Was our arrest racially biased? I don't know. But being an au-courant racial mlange gives me a chameleon-like gift. When I am around black people, everyone assumes I'm black. When I am in a group of white people, I get treated like a white person.

I do know that I was walking down Sheridan Avenue one time with my (natural blonde female) friend Lia after curfew, the police asked us if we were OK and asked if we needed a ride home.
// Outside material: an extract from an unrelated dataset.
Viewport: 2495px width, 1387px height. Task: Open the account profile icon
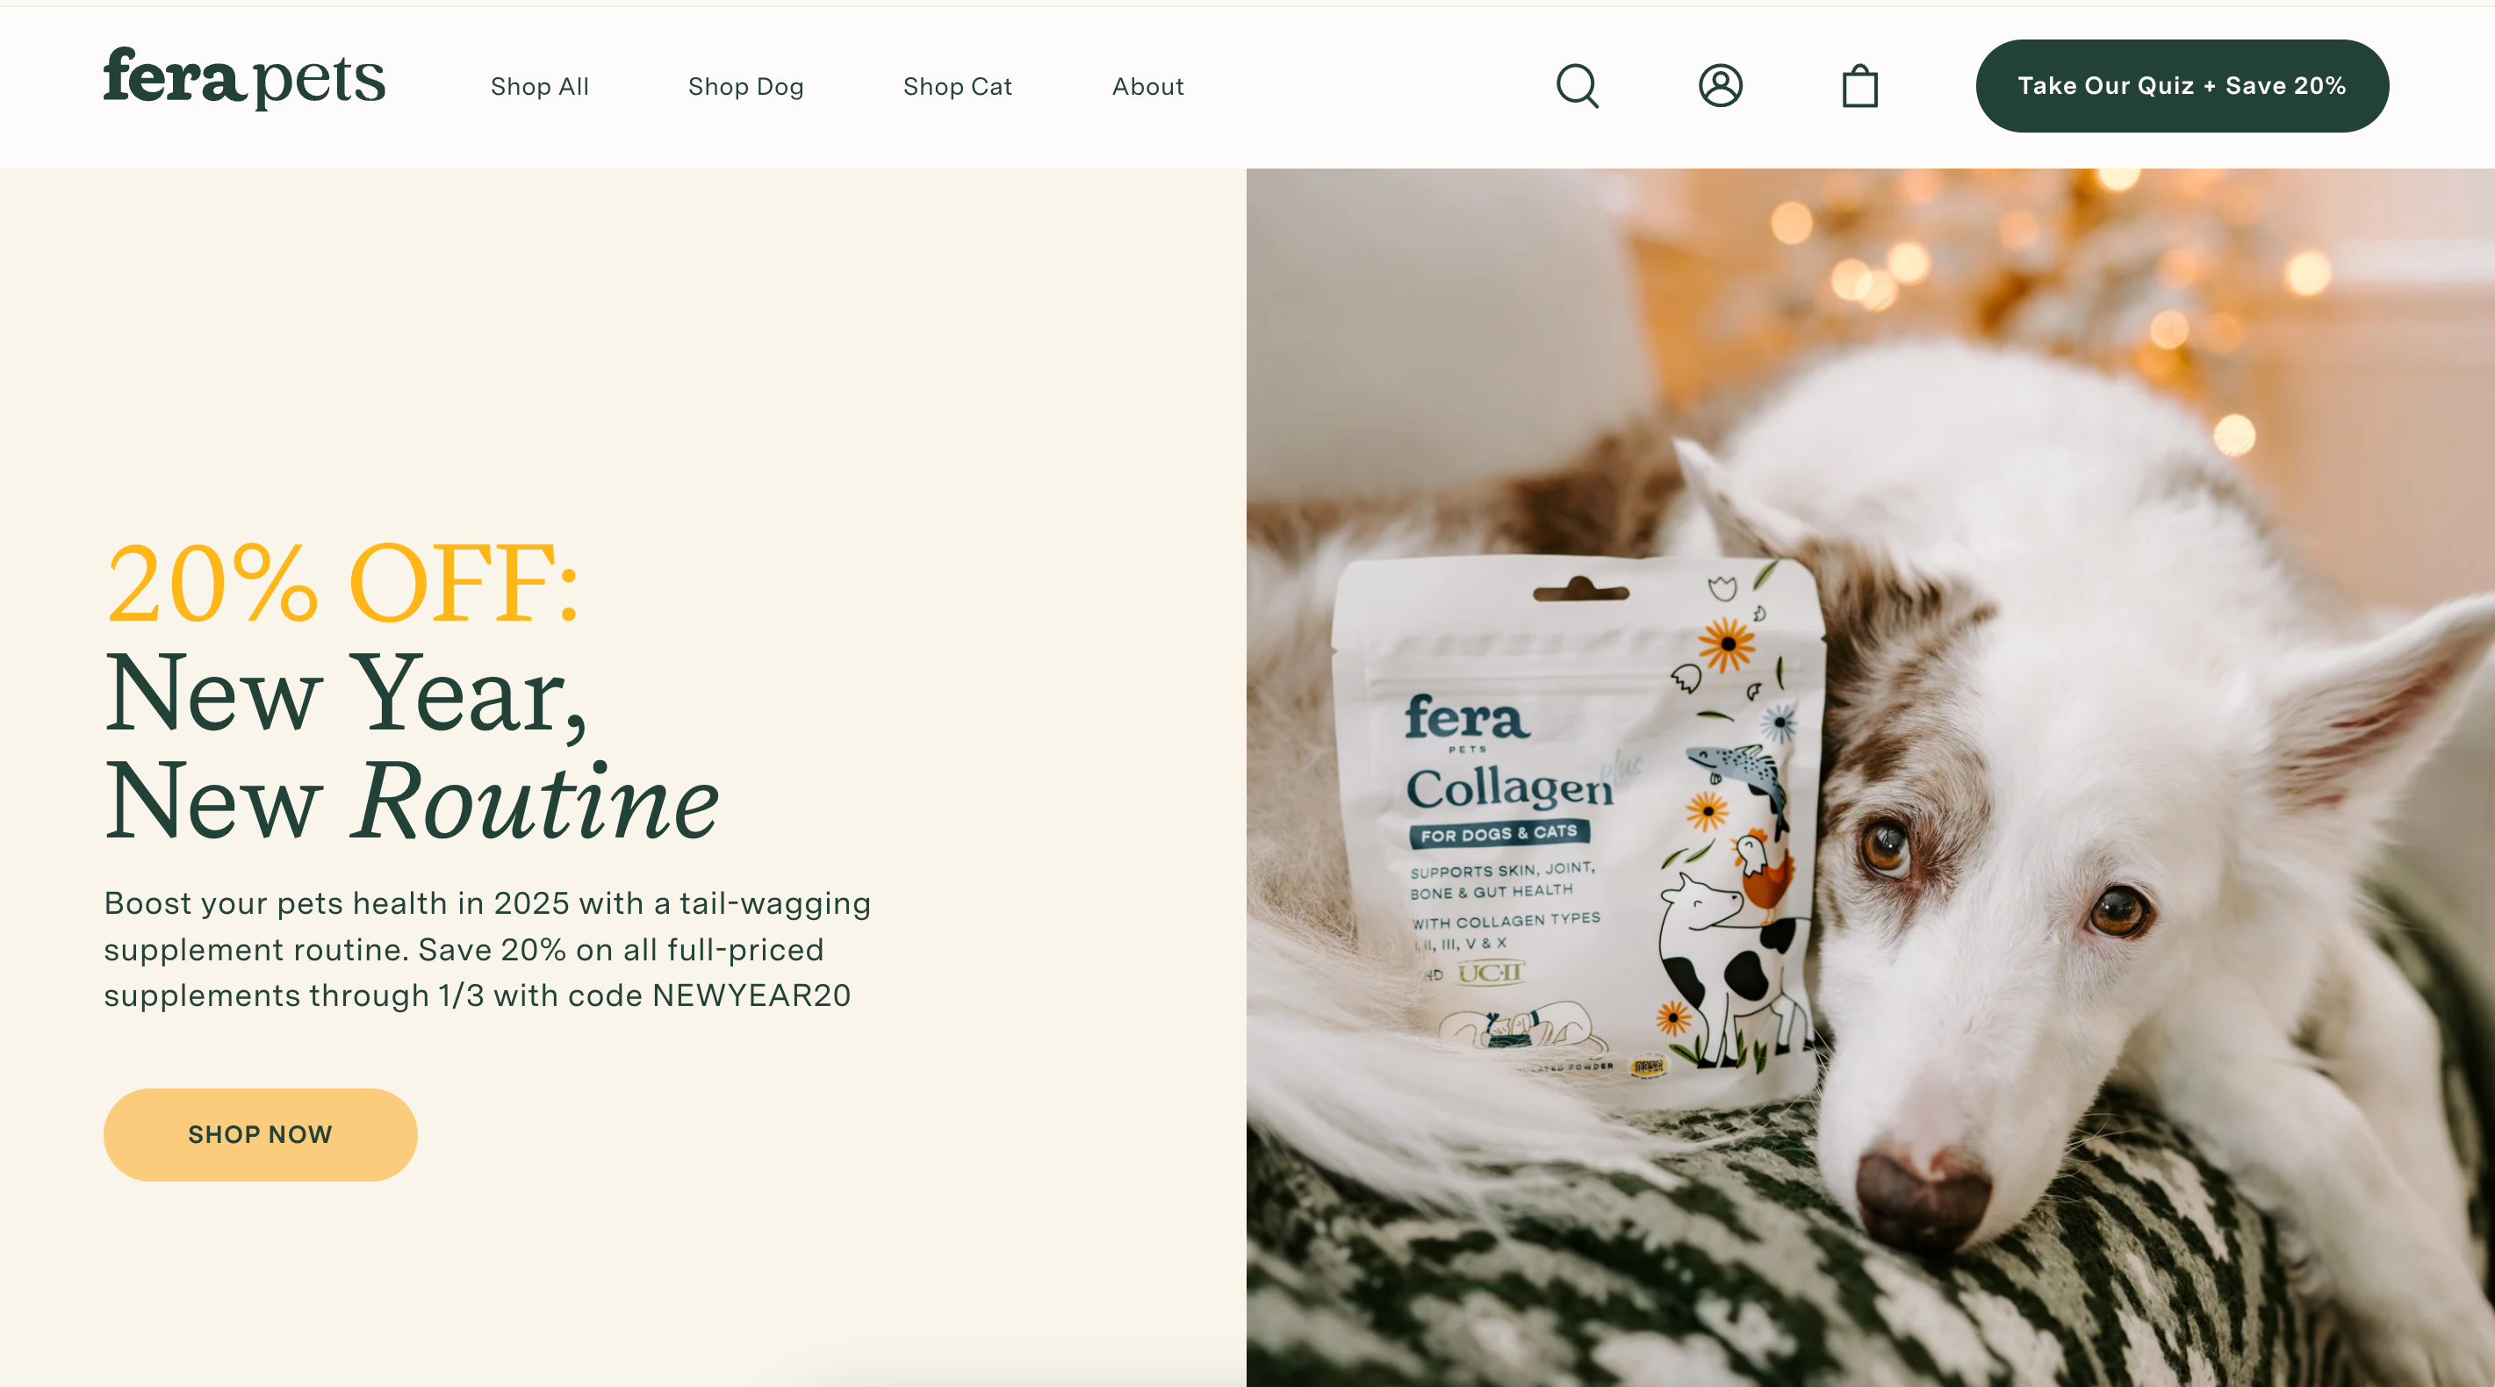pyautogui.click(x=1721, y=85)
My next curfew arrest was this summer. My parents thought I had gone to sleep, but I called my (African-American) boyfriend Mike and told him I was hungry. I gave him an opportunity to demonstrate his commitment to me by driving to Wendy's and bringing me a burger. This time, we were parked by my house when the police knocked on our car window. Despite my explanation that I lived here, the police again transported me to North Minneapolis. Mike, being 18, was told to go home.

My conclusion? Curfew is a teenageistic tool for enabling racism… or a racist tool for enabling teenagism.

Except when I'm busted for breaking it, my mother loves the legal curfew. Every time I try to discuss staying out later, she just says, "It's the law, honey. If you have a problem, take it up with the Legislature."

I tell her consider that African-Americans make up only 33 percent of the teenage population in Minneapolis but 63 percent of kids who are arrested for curfew. I remind her of the equal protection clause of the 14th Amendment. She is unmoved.

I suspect I won't find many adult allies in my crusade against the curfew. I just ask you to think this through. The world is suspicious of me. And it's shaping my view of the world and myself. OK, so maybe you've not gone make me act a fool. But you'll do it to somebody. That gives us teens three choices: endure this nasty hazing and perpetuate it, act the fool and never get on the inside, or stand up for change.

Katie Carlson lives in Linden Hills and attends South High.